*** Source text ***

We only get one planet. It's time we started treating it better. I was proud to co-sponsor the Forward on Climate package, a comprehensive set of bills introduced by legislative Democrats in response to the Governor's Climate Task Force. It was a true team effort spearheaded by State Representative Greta Neubauer, who is the leader of our Climate Caucus. In addition to the Forward on Climate package, I am proud to have authored other bills to help tackle our state's environmental challenges, which are also listed below.
Relating to: prohibiting food and beverages from being served in foam polystyrene packaging and providing a penalty
Styrofoam containers are toxic for wildlife, potentially dangerous for humans, and non-biodegradable. As we transition away from single-use beverage containers and reducing food waste more broadly, the least we can do is ensure our food is not served in these Styrofoam containers when other, better alternatives are widely available.

*** End of Source text ***
*** The data ***

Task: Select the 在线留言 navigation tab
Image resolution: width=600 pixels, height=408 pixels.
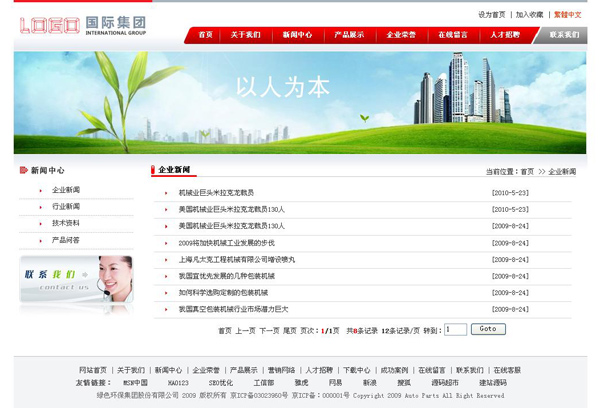Action: click(452, 34)
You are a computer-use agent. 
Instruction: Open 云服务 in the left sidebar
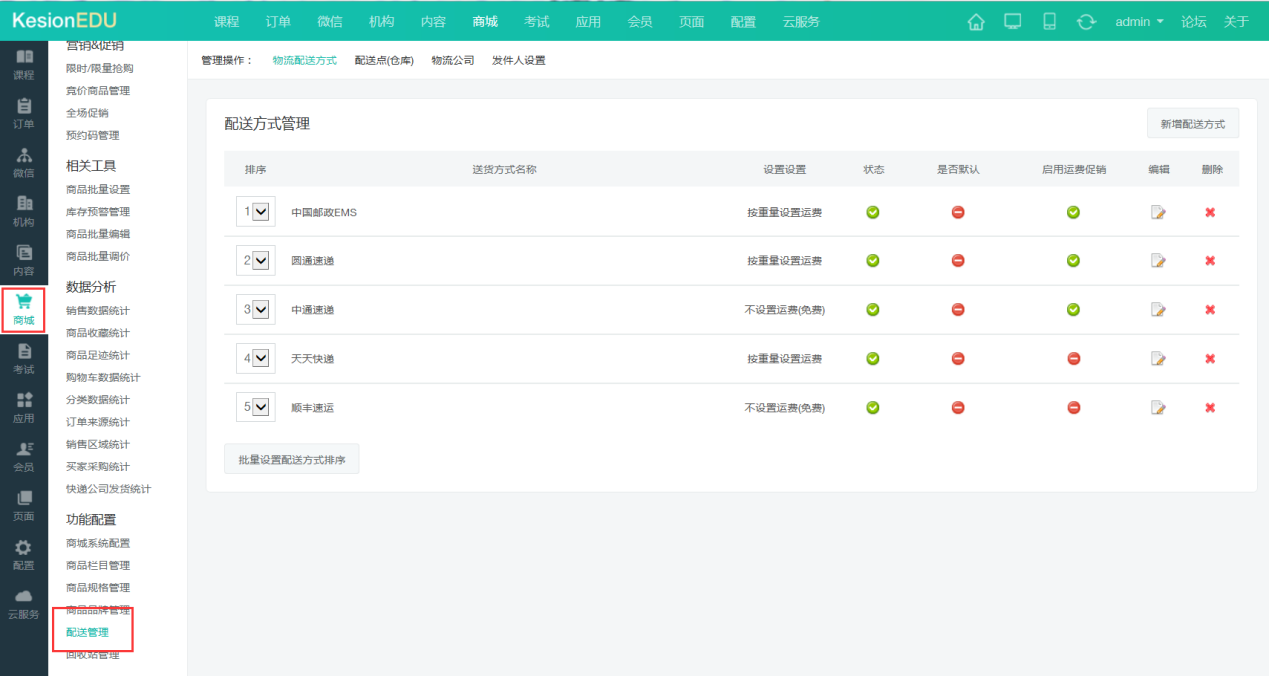coord(24,604)

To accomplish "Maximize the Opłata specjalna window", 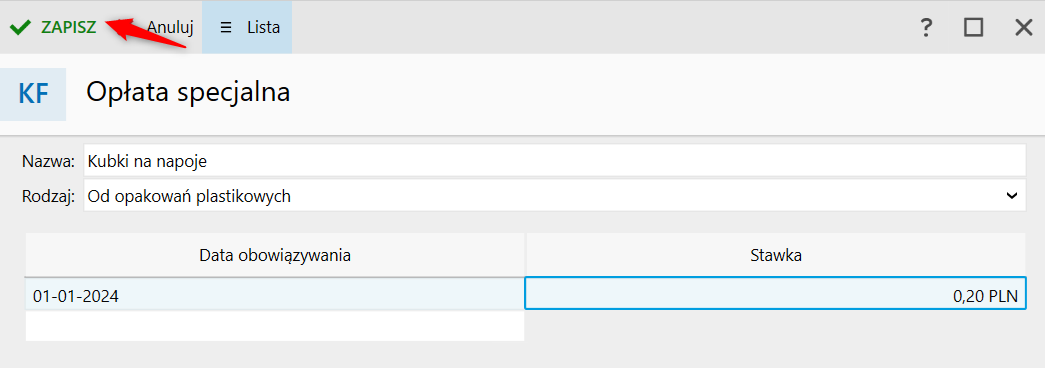I will pyautogui.click(x=974, y=27).
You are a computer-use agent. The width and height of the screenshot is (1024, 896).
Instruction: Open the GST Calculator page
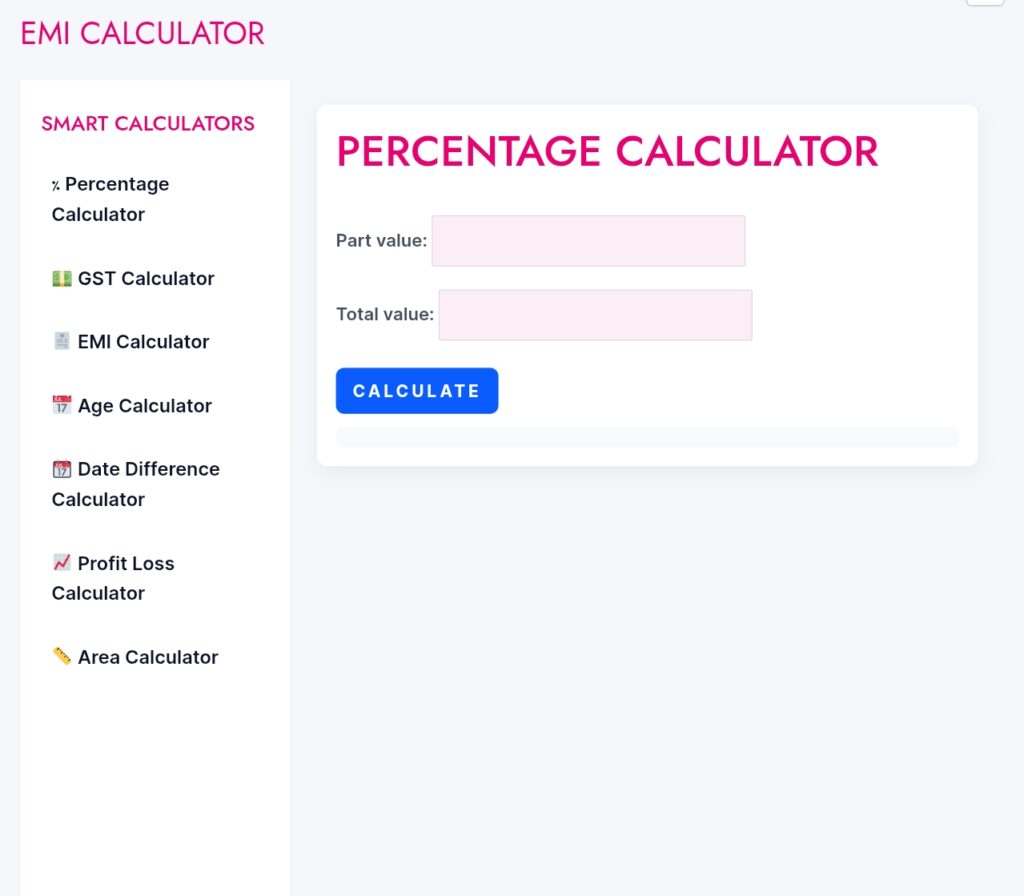[x=133, y=279]
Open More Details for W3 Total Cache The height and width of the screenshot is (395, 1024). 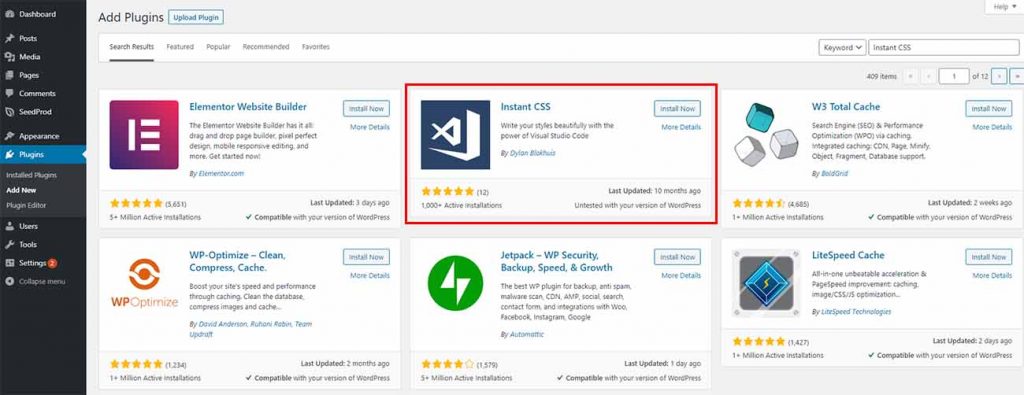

*** End of The data ***

__Instructions__
**a)** List every characteristic that the climate bills statement attributes to Styrofoam containers.
**b)** Quote the climate bills statement between "We only get" and "also listed below.", inclusive.
**c)** Extend the climate bills statement by continuing on from its final sentence.

__Responses for each task__
**a)**
- Toxic for wildlife
- Potentially dangerous for humans
- Non-biodegradable

**b)**
We only get one planet. It's time we started treating it better. I was proud to co-sponsor the Forward on Climate package, a comprehensive set of bills introduced by legislative Democrats in response to the Governor's Climate Task Force. It was a true team effort spearheaded by State Representative Greta Neubauer, who is the leader of our Climate Caucus. In addition to the Forward on Climate package, I am proud to have authored other bills to help tackle our state's environmental challenges, which are also listed below.

**c)**
Relating to: registration surcharges for electric vehicles and vehicles over 4,500 pounds
This bill would repeal the backward hybrid and electric vehicle tax Wisconsin has now, and replace it with a surcharge based on the weight of the vehicle being registered. Heavier vehicles cause greater wear-and-tear on our roads, so it only makes sense that they should pay more to use them. As vehicles become more fuel efficient, we will need to pursue alternatives to the gas tax to fully fund our roads, but that shouldn't come at the expense of those who choose more environmentally friendly vehicles.
Relating to: refundable income tax credit for bicycle purchases and making an appropriation
Bicycles aren't just a lot of fun and a great source of exercise, for many people they are also a viable option for their daily commute. Using bikes instead of cars is great for our environment, and this tax credit makes purchasing a good bike a little more palatable for the average consumer.
Relating to: Focus on Energy inclusion of programs promoting energy efficiency and renewable energy measures for low-income households
This bill would ensure that the state's popular Focus on Energy program prioritize low-income households in its energy efficiency and renewable energy programs. As we transition to a green economy, we cannot allow lower-income families to be left behind.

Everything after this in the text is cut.